## 本文
※

いつでも普段着、の破壊力。

約10年ぶりに会う友人と
レストランで食事をしました。

ちょっと早めについたので
レストランの前で待っていると
「ほい!」とか「はい!」みたいな懐かしい声が聞こえ、
振り返ると、久しぶりに会う友人が
こちらへ歩いてきます。

普段着でした。

カジュアルウェアという意味じゃないですよ。
限りなく部屋着に近い服装、という意味です。

完全なるすっぴん。
首元が波状に伸びた山吹色のトレーナー。
ジーパン。
ウェストポーチ。

ありゃ、そうだったっけ?
そういう人だったっけ?
あああ、忘れていたけど、
そうだった気もするなあ・・・

そんな彼女と面と向かっていると、

めかしこんだ自分が
ものすごく俗物のような、
人生万事、浮ついているような、
金にモノをいわせて
贅を凝らしているような気がしてきました。

実際には、
特段、めかしこんではおらず、
多少は浮ついているかもしれないがそれなりに勤勉で、
モノを言わせるだけの金は、どこを探してもなく、
(資産家に嫁いだ彼女のほうがはるかにお金持ち!)
贅も凝らしていないのに、です。


「いつも普段着の人」が持つ
独特の破壊力にやられたんですね。

※

## 提供データ
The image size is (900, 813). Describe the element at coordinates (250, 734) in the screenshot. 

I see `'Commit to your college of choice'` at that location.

※

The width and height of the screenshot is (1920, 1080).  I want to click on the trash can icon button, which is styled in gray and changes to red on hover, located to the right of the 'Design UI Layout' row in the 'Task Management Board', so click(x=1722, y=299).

※

## 課題 1
本文によると、筆者が友人と向き合ううちに自分を俗物のように感じたのはなぜか。1〜3文で説明せよ。
## 課題 2
本文の「そんな彼女と面と向かっていると、」から「(資産家に嫁いだ彼女のほうがはるかにお金持ち!)」までを、終わりの語句も含めて、一字も変えずに書き写せ。

## 最終解答 1
筆者は、すっぴんで首元の伸びたトレーナーにジーパン、ウェストポーチという部屋着に近い服装の友人と面と向かっていた。特にめかしこんでもいないのにそう感じたのは、「いつも普段着の人」が持つ独特の破壊力にやられたからだと、筆者自身が述べている。

## 最終解答 2
そんな彼女と面と向かっていると、

めかしこんだ自分が
ものすごく俗物のような、
人生万事、浮ついているような、
金にモノをいわせて
贅を凝らしているような気がしてきました。

実際には、
特段、めかしこんではおらず、
多少は浮ついているかもしれないがそれなりに勤勉で、
モノを言わせるだけの金は、どこを探してもなく、
(資産家に嫁いだ彼女のほうがはるかにお金持ち!)